■ **QUOTED PASSAGE**:
However, the Department rejected IBM's attempts to apportion its income through the Compact's apportionment formula. Instead, it required IBM to apportion its BTA tax base consistently with the BTA and its sales-factor formula. Section 301 of the BTA reads as follows:
(1) Except as otherwise provided in this act, each tax base established under this act shall be apportioned in accordance with this chapter.
(2)Each tax base of a taxpayer whose business activities are confined solely to this state shall be allocated to this state. Each tax base of a taxpayer whose business activities are subject to tax both within and outside of this state shall be apportioned to this state by multiplying each tax base by the sales factor calculated under section 303.
We recognize that the language of the BTA is mandatory in nature.41 Under the statute, a taxpayer's BTA tax base must be apportioned through the BTA's sales-factor apportionment formula.42 The Department argues that this mandatory language precludes the use of any other apportionment formula and, reading it in isolation, we would agree. However, as stated previously, § 301 of the BTA is not the only provision of Michigan's tax laws pertaining to the apportionment of business income—the Compact's election provision shares the same purpose. Therefore, we cannot interpret § 301 of the BTA in a vacuum.43 Rather, we must consider it along with the Compact “by tracing the history of legislation on the subject, to ascertain the uniform and consistent purpose of the legislature.”44
The BTA is not the first Michigan business tax act to contain a mandatory apportionment formula. All our past business tax acts mandated that a taxpayer with income or activity that was taxable within and without the state allocate and apportion its tax base consistently with each respective act.45 These acts further mandated that the tax base be apportioned through a specific apportionment formula.46 The mandatory apportionment language of the BTA is nearly identical to the language of its predecessors.
The Department argues that the Legislature repealed the Compact's election provision when it enacted the BTA because § 301 of the BTA is the first tax provision with apportionment language directly in conflict with the Compact's election provision. The import of this argument is that the Compact's election provision was a dead letter when it was enacted because both the ITA and the election provision required use of the same three-factor apportionment formula. However, the Department's argument overlooks that the Compact's election provision, by using the terms “may elect,” contemplates a divergence between a party state's mandated apportionment formula and the Compact's own formula—either at the time of the Compact's adoption by a party state or at some point in the future.47 Otherwise, there would be no point in giving taxpayers an election between the two. In fact, reading the Compact's election provision as forward-looking—i.e., contemplating the future enactment of a state income tax with a mandatory apportionment formula different from the Compact's apportionment formula—is the only way to give meaning to the provision when it was enacted in Michigan.48 Viewed in this light, the BTA's mandatory apportionment language may plausibly be read as compatible with the Compact's election provision.

■ **DATA LINES**:
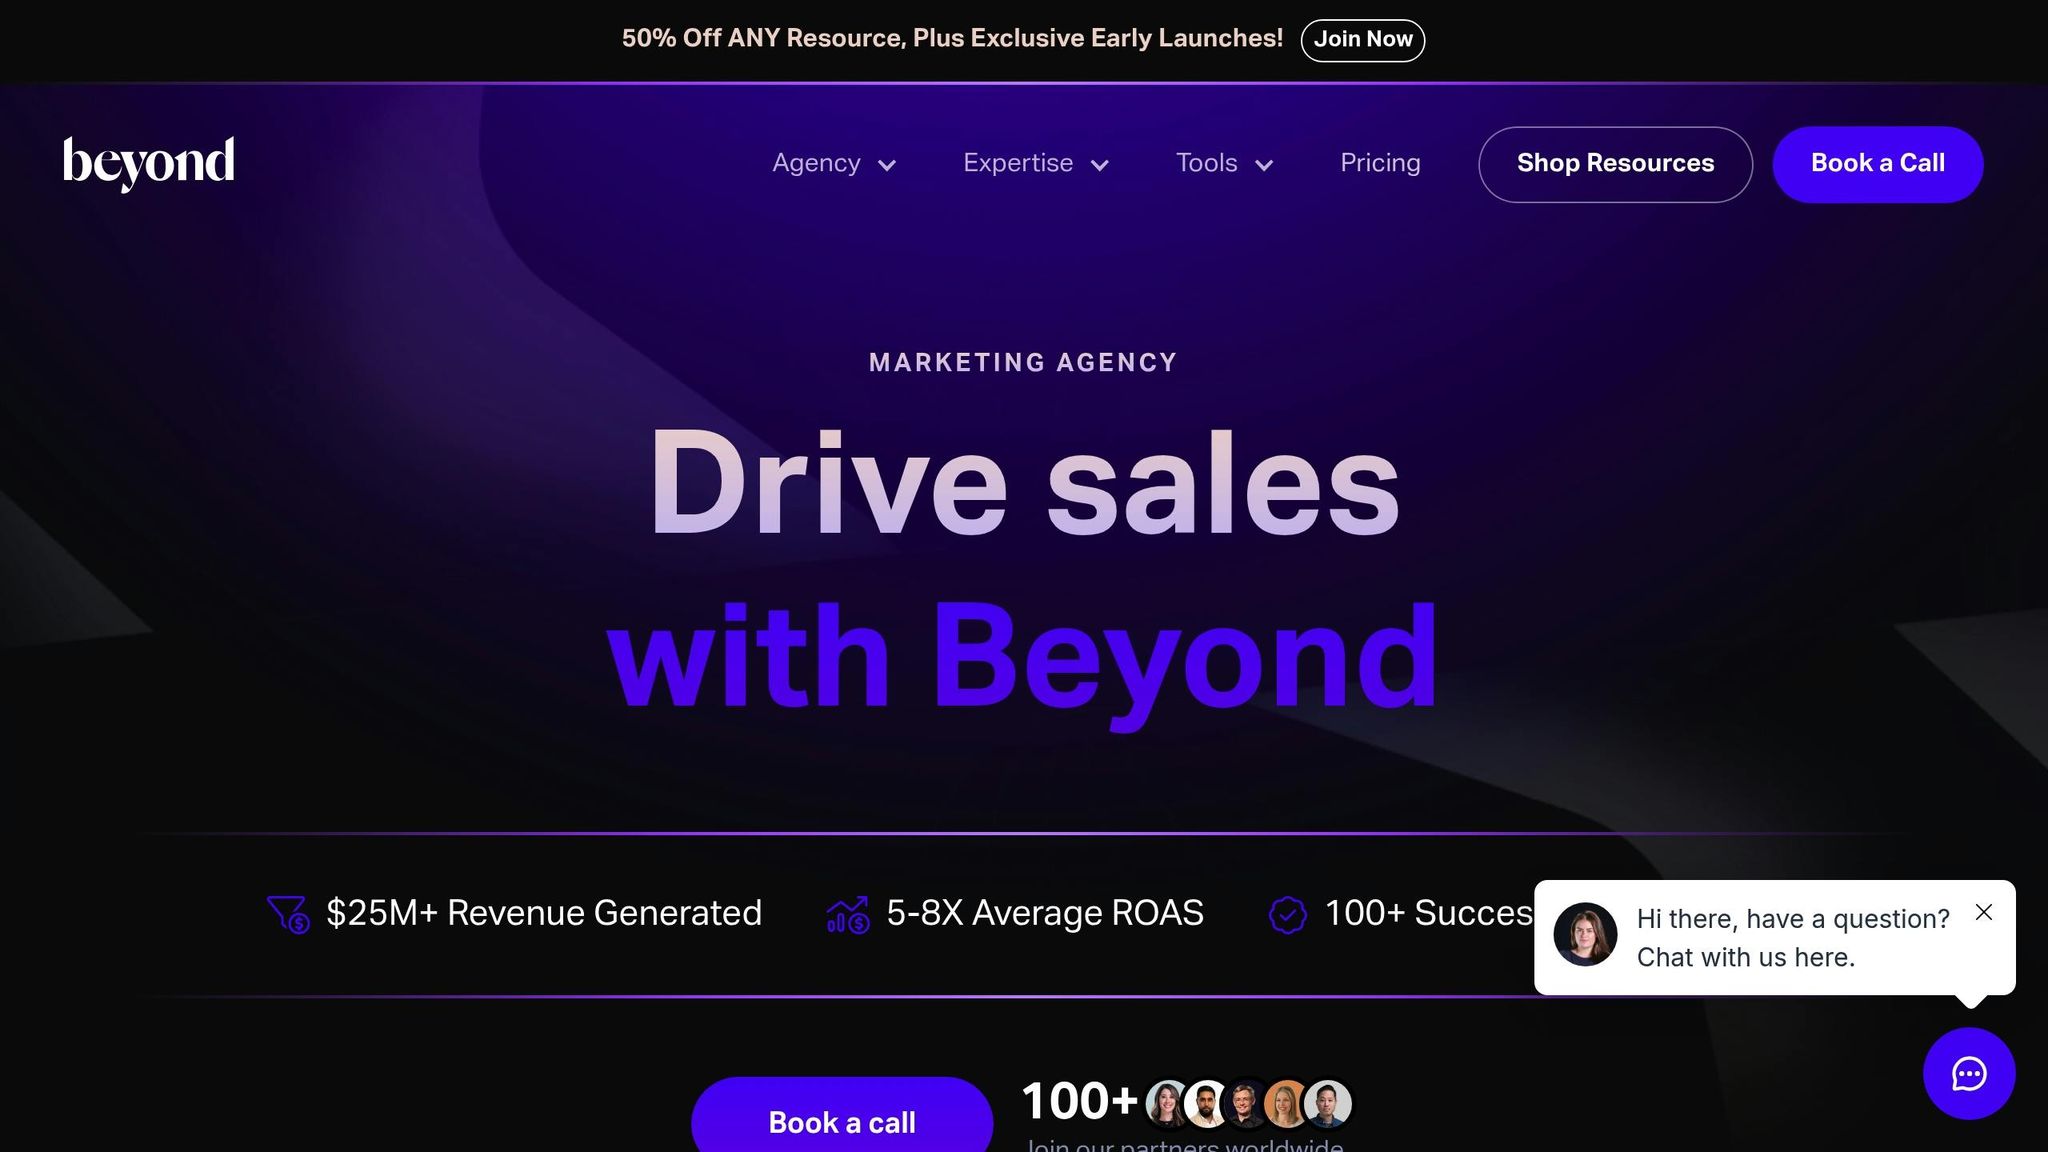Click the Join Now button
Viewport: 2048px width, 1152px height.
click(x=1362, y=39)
==
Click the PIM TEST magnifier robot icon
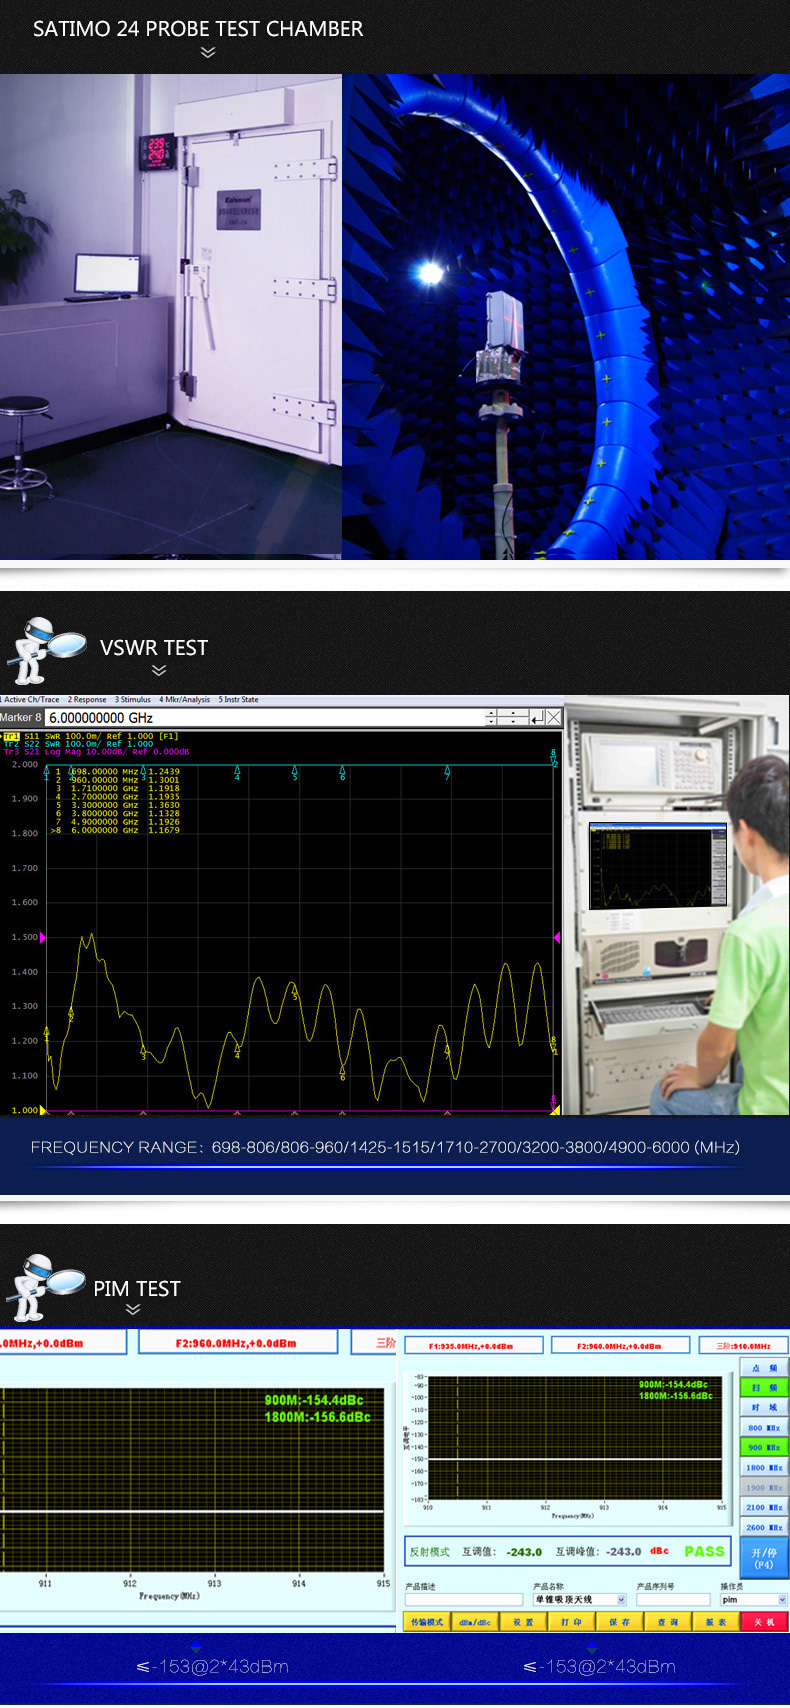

■ **STATED PROBLEM 1**:
Do these statements agree with the tax apportionment passage? Give yes or no for each, and quote the words from the passage that decide it.
(a) The Department let IBM apportion its income using the Compact's apportionment formula.
(b) The BTA's mandatory apportionment language closely matches the language of earlier Michigan business tax acts.
(c) The tax base of a taxpayer whose business activities are only in this state is apportioned by multiplying it by the sales factor.
■ **STATED PROBLEM 2**: Retype everything in the tax apportionment passage from "(2)Each tax base" down to "under section 303.", word for word.

■ **CORRECT RESPONSE 1**:
(a) No: "the Department rejected IBM's attempts to apportion its income through the Compact's apportionment formula."
(b) Yes: "The mandatory apportionment language of the BTA is nearly identical to the language of its predecessors."
(c) No: "Each tax base of a taxpayer whose business activities are confined solely to this state shall be allocated to this state."

■ **CORRECT RESPONSE 2**:
(2)Each tax base of a taxpayer whose business activities are confined solely to this state shall be allocated to this state. Each tax base of a taxpayer whose business activities are subject to tax both within and outside of this state shall be apportioned to this state by multiplying each tax base by the sales factor calculated under section 303.